Predictive score characteristics for patients under VA-ECMO: from general to specific scores

The various score characteristics are depicted in Table 1. The first PS was developed by Schmidt et al. in 2015 and aimed to predict in-hospital survival in patients under VA-ECMO for RCS [7]. For the development of this PS, the authors used a large retrospective multinational cohort of 3846 patients in which 12 variables were extracted to create the Survival After Veno-Arterial-ECMO (SAVE) score. This PS, with proper discriminative and good calibration performances, was the only PS validated on an external cohort. Although constructed on a strong methodology, namely large multicentric population, validation cohort, and very good dissemination with a ready-to-use online calculator, this PS also suffered from several limitations. For instance, being based on a registry, the percentage of missing data was high and certain relevant biomarkers such as lactate or troponin were not included.
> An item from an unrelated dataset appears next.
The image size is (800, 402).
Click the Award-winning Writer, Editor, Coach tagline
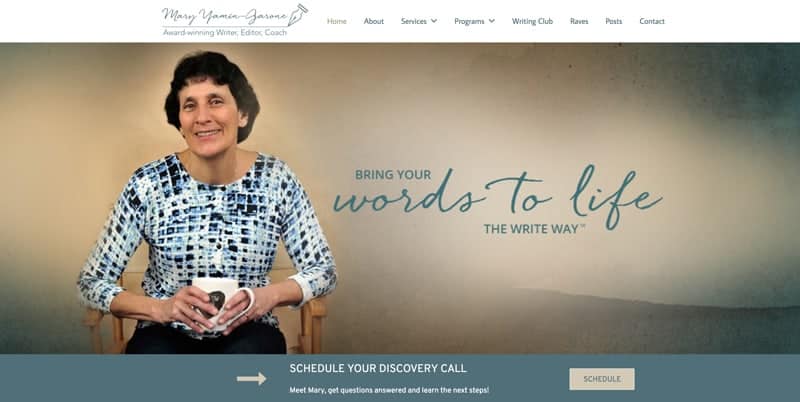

Above all, this general PS did not address specific populations such as patients in cardiac arrest. Thus, thereafter, some authors endeavored to improve this PS by combining lactate at ECMO initiation to the SAVE score [8]. Using a method similar to Schmidt et al., others also addressed specific etiologies. For example, Muller et al. and more recently Wang et al. developed PSs for specific populations: respectively acute myocardial infarction and post-coronary artery bypass grafting [9, 10]. The major pitfalls of these two PSs were related to first, the population which was small, mono- or bicentric, and second, the absence of an external validation cohort. Both severely limited the generalization and dissemination of the results into clinical practice.
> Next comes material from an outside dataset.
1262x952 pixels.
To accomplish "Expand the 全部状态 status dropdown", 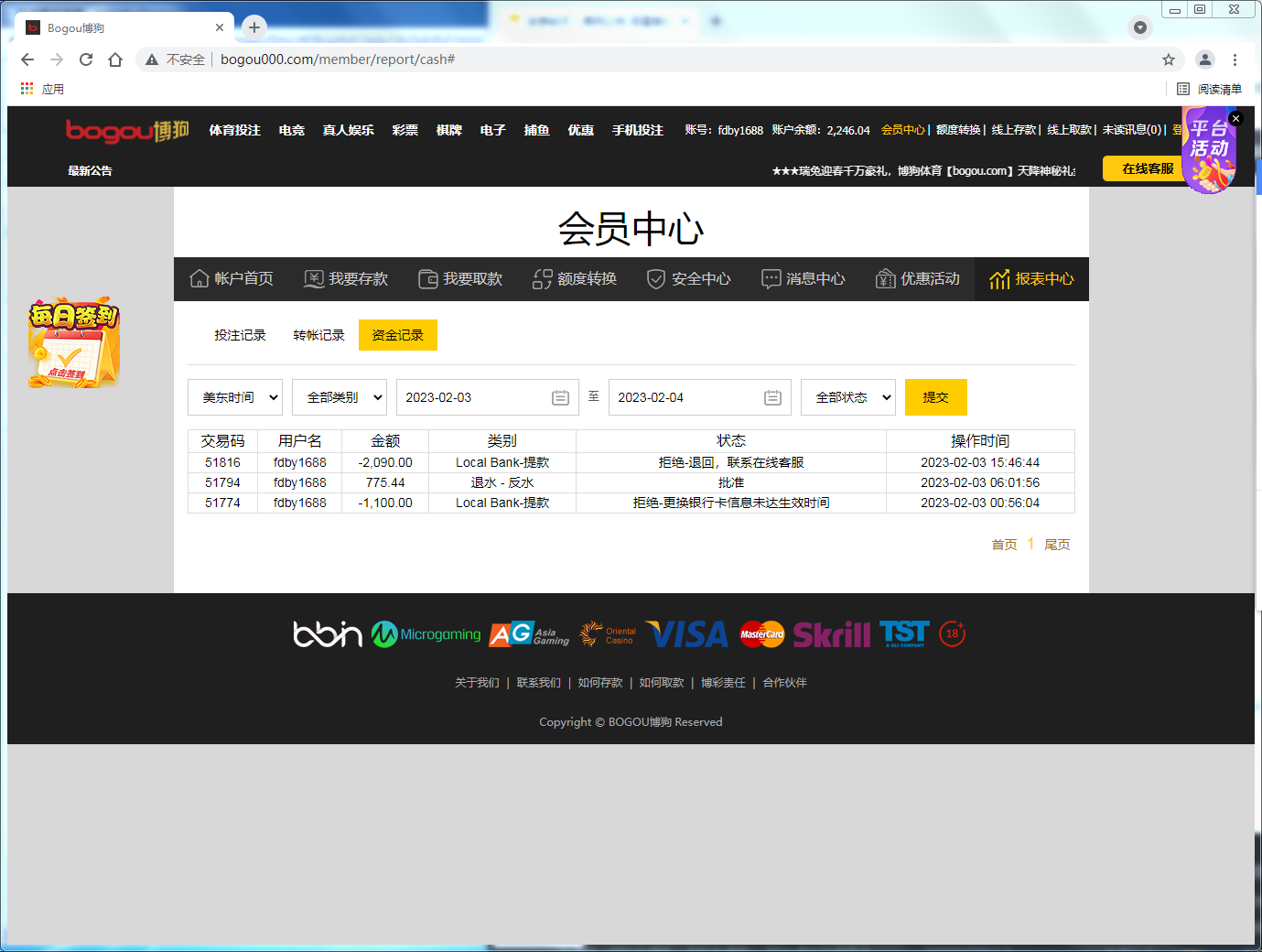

Table 1 Summary of the main predictive scores developed for patients under VA-ECMO for refractory cardiogenic shock

What are predictive scores for?

While the development of a PS is a complex process, the interpretation and “operating instruction” of such PSs for clinicians is even more challenging. Indeed, clinicians are tempted to use PSs at bedside for the wrong reasons. All of these scores were designed to predict outcome in patients who are already under VA-ECMO. Thus, they are not intended to determine whether an individual patient should be cannulated. The CRASH score (Catecholamine Refractoriness and Assistance guide based on cardiogenic Shock Hemodynamics), with its many limitations due to the methodology, was designed for this purpose but was never externally validated [11]. Furthermore, as mentioned by Schmidt et al. in their study, extreme SAVE scores ≤ 10 still featured an in-hospital survival of 18% [7]. Moreover, these PSs were all designed, as mentioned above, at a given time for a specific population. Rapid changes in practices in the field of RCS and VA-ECMO are expected and a PS may very quickly become obsolete. Thus, these PSs should be regularly updated. Finally, these PSs are probably more suitable for larger-scale assessment between periods or centers. They could also be used for patient stratifications in clinical research [7].

In summary, PS for patients under VA-ECMO for RCS could help the physician at bedside by providing information on outcome prediction as well as be of interest for research purposes. In all instances, we believe that they should never be used as a decision tool to indicate or to limit access to VA-ECMO.